WORK REQUIRED —
The required output is the line containing "You are a computer-use agent. The" followed by each line through the end of the data below, repeated exactly and with nothing added.
AVAILABLE DATA START
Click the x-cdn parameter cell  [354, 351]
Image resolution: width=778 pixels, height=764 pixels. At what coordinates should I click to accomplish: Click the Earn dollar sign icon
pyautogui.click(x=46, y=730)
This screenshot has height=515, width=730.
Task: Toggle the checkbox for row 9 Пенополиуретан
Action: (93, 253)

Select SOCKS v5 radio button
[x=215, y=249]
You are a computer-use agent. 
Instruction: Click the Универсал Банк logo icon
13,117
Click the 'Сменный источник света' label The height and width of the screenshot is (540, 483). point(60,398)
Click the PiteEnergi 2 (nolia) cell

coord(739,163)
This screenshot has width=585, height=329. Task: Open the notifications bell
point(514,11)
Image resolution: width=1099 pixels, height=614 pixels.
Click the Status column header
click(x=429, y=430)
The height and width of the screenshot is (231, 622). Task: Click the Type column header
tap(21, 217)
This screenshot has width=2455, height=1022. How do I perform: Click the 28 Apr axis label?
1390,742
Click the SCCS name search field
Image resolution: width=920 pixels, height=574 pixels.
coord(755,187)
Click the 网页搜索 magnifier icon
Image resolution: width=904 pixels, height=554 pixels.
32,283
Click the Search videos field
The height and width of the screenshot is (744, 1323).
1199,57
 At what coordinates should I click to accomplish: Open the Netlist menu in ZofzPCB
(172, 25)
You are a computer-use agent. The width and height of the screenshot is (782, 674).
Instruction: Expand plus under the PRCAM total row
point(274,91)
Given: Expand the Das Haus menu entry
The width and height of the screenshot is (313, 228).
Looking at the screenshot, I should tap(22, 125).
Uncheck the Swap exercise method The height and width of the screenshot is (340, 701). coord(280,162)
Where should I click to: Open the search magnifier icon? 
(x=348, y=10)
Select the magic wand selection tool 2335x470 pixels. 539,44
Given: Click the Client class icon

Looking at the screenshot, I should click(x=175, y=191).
AVAILABLE DATA END
RESULT FOR THIS TASK —
You are a computer-use agent. The width and height of the screenshot is (782, 674).
Instruction: Expand plus under the PRCAM total row
point(274,91)
Given: Expand the Das Haus menu entry
The width and height of the screenshot is (313, 228).
Looking at the screenshot, I should tap(22, 125).
Uncheck the Swap exercise method The height and width of the screenshot is (340, 701). coord(280,162)
Where should I click to: Open the search magnifier icon? 
(x=348, y=10)
Select the magic wand selection tool 2335x470 pixels. 539,44
Given: Click the Client class icon

Looking at the screenshot, I should click(x=175, y=191).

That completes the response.